* _ESTRATTO DEL DOCUMENTO_
•••••

Il tragico incidente accorso alla Sea Empress nel porto di Milford nel 1996 indusse l’Inghilterra ad adottare nel 2000 il Port Marine Safety Code, un unico sistema di gestione della sicurezza basato, tra
l’altro, sulla valutazione di tutte le attività che si svolgono in ambito portuale, sia a mare, sia a terra. Definendo ruoli e responsabilità di tutti i protagonisti della filiera il codice supera le eventuali conflittualità regolamentari che spesso distinguono l’approccio “terrestre” da quello della navigazione. Una “buona prassi” che potrebbe essere estesa, tenendo conto delle peculiarità di due modelli pur molto affini, anche alla portualità italiana per definire, tramite l’analisi puntuale della gestione del rischio, “le procedure da adottare in caso di emergenza, ad esempio in presenza di un improvviso default di un impianto di bordo e/o di terra”.
 Sono alcune delle sollecitazioni che arrivano da uno dei quattro progetti dedicati alla sicurezza marittima presentati a Napoli dall’Istituto Italiano di Navigazione. Scopo dell’iniziativa, promossa e coordinata dall’ente guidato da Giosue Grimaldi, con il sostegno della Camera di Commercio e il coinvolgimento dell’Università Parthenope, oltre che di vari enti istituzionali e di ricerca, lo sviluppo di idee innovative su una questione delicata e centrale per la crescita dei traffici marittimi. In attesa, con la chiusura della prima fase progettuale, i cui risultati sono stati presentati in un convegno lo scorso 11 dicembre, di poter inaugurare quella delle applicazioni pratiche.
 “Le attività marittime sono essenziali per il sistema produttivo territoriale,” conferma il vice presidente della Camera di Commercio di Napoli, Alessandro Limatola. “Collaboriamo con l’Istituto Italiano di Navigazione già da qualche anno, apprezzandone le competenze di tipo internazionale, ed abbiamo aderito e seguito fin da subito e da vicino lo sviluppo di questo enorme lavoro che va nella direzione di interventi utili per il sistema delle imprese. Continueremo senz’altro il percorso inaugurato con questa iniziativa impegnandoci, compatibilmente con i nuovi perimetri di bilancio stabiliti dalla legge, a sostenere sia le fasi successive di sviluppo dei progetti già in cantiere sia eventuali nuove proposte”.

•••••

* _ESERCIZIO ASSEGNATO 1_
Ripeti tali e quali le righe archiviate, dalla riga che contiene "Where should I click to: Click the '3D" fino alla riga che contiene "Action: pyautogui.click(x=228, y=230)", entrambe incluse.

* _RIGHE ARCHIVIATE_
•••••

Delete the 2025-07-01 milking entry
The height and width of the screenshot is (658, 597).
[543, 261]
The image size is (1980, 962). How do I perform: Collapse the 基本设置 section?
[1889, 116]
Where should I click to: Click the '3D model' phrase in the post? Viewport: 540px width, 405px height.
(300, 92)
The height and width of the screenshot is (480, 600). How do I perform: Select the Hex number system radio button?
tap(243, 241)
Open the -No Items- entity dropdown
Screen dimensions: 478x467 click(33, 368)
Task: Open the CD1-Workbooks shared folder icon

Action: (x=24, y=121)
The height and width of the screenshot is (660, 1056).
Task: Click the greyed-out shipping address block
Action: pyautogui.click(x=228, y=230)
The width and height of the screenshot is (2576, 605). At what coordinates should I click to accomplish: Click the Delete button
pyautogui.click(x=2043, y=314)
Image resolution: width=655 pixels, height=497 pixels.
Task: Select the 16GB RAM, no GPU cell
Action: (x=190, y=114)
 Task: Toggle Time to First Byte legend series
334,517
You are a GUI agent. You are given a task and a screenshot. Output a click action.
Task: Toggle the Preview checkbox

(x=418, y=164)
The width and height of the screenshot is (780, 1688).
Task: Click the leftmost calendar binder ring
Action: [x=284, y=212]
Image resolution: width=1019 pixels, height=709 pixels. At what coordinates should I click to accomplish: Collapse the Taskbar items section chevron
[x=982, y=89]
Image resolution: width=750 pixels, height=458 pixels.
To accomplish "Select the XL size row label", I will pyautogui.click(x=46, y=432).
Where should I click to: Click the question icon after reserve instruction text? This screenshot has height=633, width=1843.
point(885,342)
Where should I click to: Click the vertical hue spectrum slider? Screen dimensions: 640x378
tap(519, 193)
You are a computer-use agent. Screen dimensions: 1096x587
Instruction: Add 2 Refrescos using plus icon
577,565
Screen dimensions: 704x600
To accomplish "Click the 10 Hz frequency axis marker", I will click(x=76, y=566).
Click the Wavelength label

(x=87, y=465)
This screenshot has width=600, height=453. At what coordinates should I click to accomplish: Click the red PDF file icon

•••••

* _ESERCIZIO ASSEGNATO 2_
Nell'estratto sulla sicurezza marittima, in che anno l'Inghilterra adottò il Port Marine Safety Code?

* _RISULTATO DEL COMPITO 1_
Where should I click to: Click the '3D model' phrase in the post? Viewport: 540px width, 405px height.
(300, 92)
The height and width of the screenshot is (480, 600). How do I perform: Select the Hex number system radio button?
tap(243, 241)
Open the -No Items- entity dropdown
Screen dimensions: 478x467 click(33, 368)
Task: Open the CD1-Workbooks shared folder icon

Action: (x=24, y=121)
The height and width of the screenshot is (660, 1056).
Task: Click the greyed-out shipping address block
Action: pyautogui.click(x=228, y=230)

* _RISULTATO DEL COMPITO 2_
Nel 2000.